CUSH – The new sound for the new decade
|2003||Cush||The Spiritual EP||Northern Records|
|2003||Cush||The Spiritual EP 2||Northern Records|
|2004||Cush||Live and Rare||Northern Records|
|2010||Cush||Black Heart, White Soul|
2001 Northern Records (NRCD0001)
“In the spring of 1995, an idea was hatched to create a musical entity that would be faceless, nameless, and just have a word that you could associate with it. The music itself would just be…this word, this idea, and no personalities or egos would shine brighter than it.
This impossible idea was attempted by a group of friends and comrades-in-arms, starting sometime in 1997. The release of this record in July of 2000 was the result of that attempt. While the purity of the original concept was difficult to uphold, the way in which it was conducted was as close as we could get.
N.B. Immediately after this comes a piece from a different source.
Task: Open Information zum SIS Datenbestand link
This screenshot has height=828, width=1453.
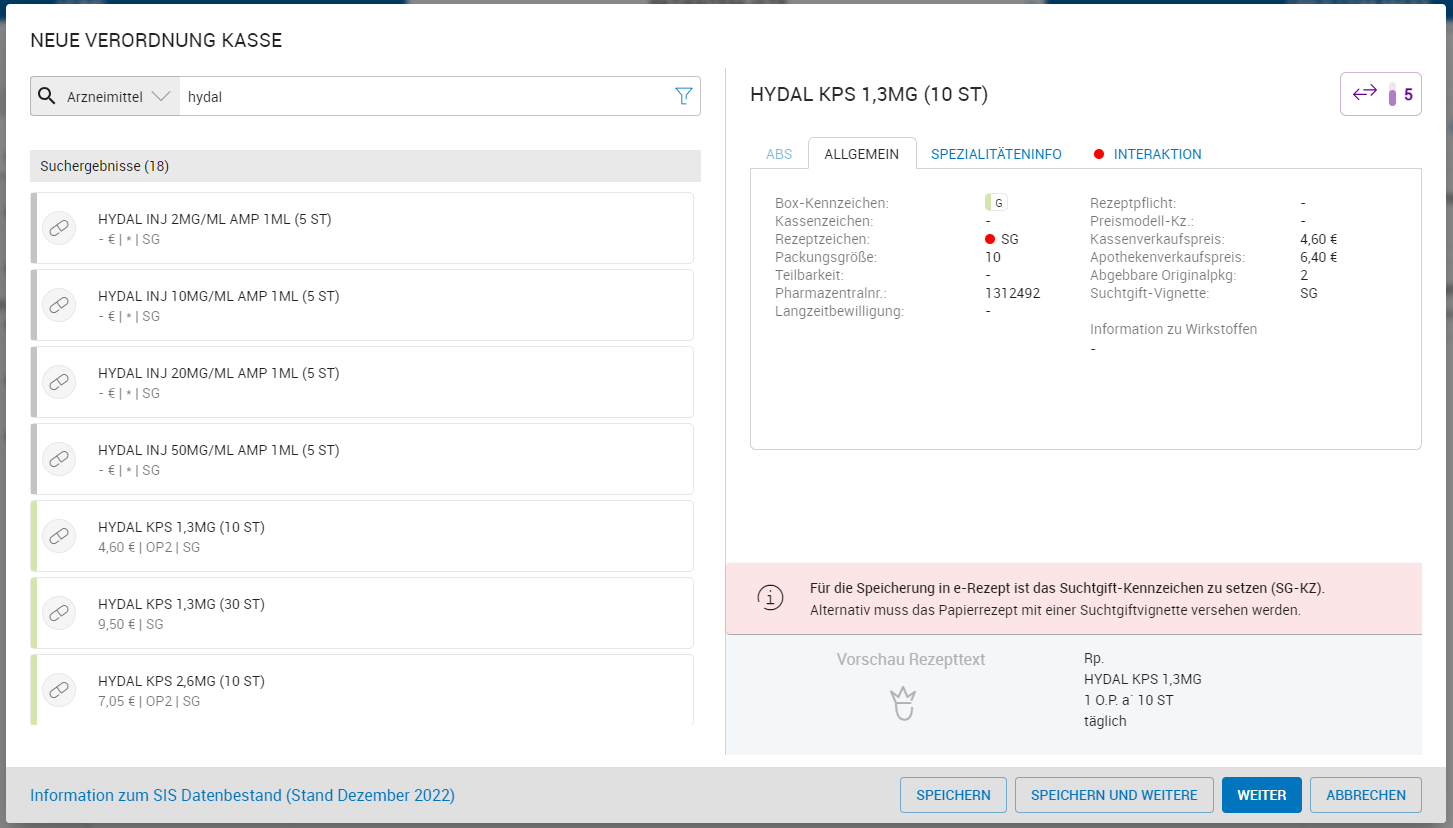Action: coord(242,795)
Songs were born from long, free-form jams. Tiny sections of greatness, that were only possible from the interaction of people in a spontaneous situation, were captured on cassette and developed into arrangements. Official recording commenced in December of 1999, and lasted for a few, or more, months. While the original idea was to have multiple lead singers, so as not to tie the sound of CUSH to the voice of just one person, it went so well with one person, we decided to just go for it.
Contribution to the songs came from everyone who was around. All ideas were welcome, although, maybe not heard too clearly. However, as the original rules dictated, people gave openly and willingly to the cause of just making a great record. A cause we could all stand behind.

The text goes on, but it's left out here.